Conclusions: Readers are rarely shown the relation between outcomes. Mandatory posting of datasets or requirements for detailed appendices would allow readers to see these cross-tabulations, helping future investigators know which outcomes are redundant, which provide unique information and which are most responsive to changes in the independent variables. While not every relationship between outcomes requires depiction, at present such information is seldom portrayed.
- FREE FULL TEXT: http://www.ncbi.nlm.nih.gov/pmc/articles/PMC4374175/pdf/13063_2015_Article_584.pdf
- DOI: http://dx.doi.org/10.1186/s13063-015-0584-6
- PubMed Central: http://www.ncbi.nlm.nih.gov/pmc/articles/PMC4374175/
Mohiuddin S, Fenwick E, Payne K. Use of value of information in UK health technology assessments. Int.J.Technol.Assess.Health Care. 2014 Dec;30(6):553-70. PMID: 25816821.
Objectives: The aim of this study was to identify and critically appraise the use of Value of Information (VOI) analyses undertaken as part of health technology assessment (HTA) reports in England and Wales.
Methods: A systematic review of National Institute for Health Research (NIHR) funded HTA reports published between 2004 and 2013 identified the use of VOI methods and key analytical details in terms of: (i) types of VOI methodology used; (ii) parameters and key assumptions; and (iii) conclusions drawn in terms of the need for further research.
Results: A total of 512 HTA reports were published during the relevant timeframe. Of these, 203 reported systematic review and economic modeling studies and 25 of these had used VOI method(s). Over half of the twenty-five studies (n = 13) conducted both EVPI (Expected Value of Perfect Information) and EVPPI (Expected Value of Partial Perfect Information) analyses. Eight studies conducted EVPI analysis, three studies conducted EVPI, EVPPI, and EVSI (Expected Value of Sampling Information) analyses and one study conducted EVSI analysis only. The level of detail reporting the methods used to conduct the VOI analyses varied.

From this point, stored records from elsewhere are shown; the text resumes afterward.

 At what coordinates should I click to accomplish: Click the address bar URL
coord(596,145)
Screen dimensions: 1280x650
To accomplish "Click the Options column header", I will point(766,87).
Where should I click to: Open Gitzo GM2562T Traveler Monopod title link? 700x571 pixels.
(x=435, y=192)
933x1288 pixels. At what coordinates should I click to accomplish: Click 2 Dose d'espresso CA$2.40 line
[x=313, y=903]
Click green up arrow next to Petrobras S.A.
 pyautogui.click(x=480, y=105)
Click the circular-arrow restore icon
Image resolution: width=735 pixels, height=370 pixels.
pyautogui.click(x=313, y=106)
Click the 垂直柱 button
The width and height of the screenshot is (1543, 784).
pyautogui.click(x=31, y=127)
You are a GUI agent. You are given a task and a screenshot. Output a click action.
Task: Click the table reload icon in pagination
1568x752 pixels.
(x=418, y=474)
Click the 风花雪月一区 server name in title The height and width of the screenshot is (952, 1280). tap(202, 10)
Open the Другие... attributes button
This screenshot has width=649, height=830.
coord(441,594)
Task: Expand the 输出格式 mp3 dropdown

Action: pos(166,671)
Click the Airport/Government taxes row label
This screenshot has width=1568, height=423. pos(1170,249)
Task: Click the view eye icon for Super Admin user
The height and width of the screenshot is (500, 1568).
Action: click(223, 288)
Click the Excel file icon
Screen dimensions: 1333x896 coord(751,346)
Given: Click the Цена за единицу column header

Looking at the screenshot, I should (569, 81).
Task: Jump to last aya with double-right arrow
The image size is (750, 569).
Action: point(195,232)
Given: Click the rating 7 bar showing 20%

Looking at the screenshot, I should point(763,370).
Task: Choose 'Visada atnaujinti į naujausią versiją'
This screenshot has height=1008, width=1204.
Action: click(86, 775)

Conclusions: This review has shown that the frequency of the use of VOI methods is increasing at a slower pace compared with the published volume of HTA reports. This review also suggests that analysts reporting VOI method(s) in HTA reports should aim to describe the method(s) in sufficient detail to enable and encourage decision-makers guiding research prioritization decisions to use the potentially valuable outputs from quantitative VOI analyses.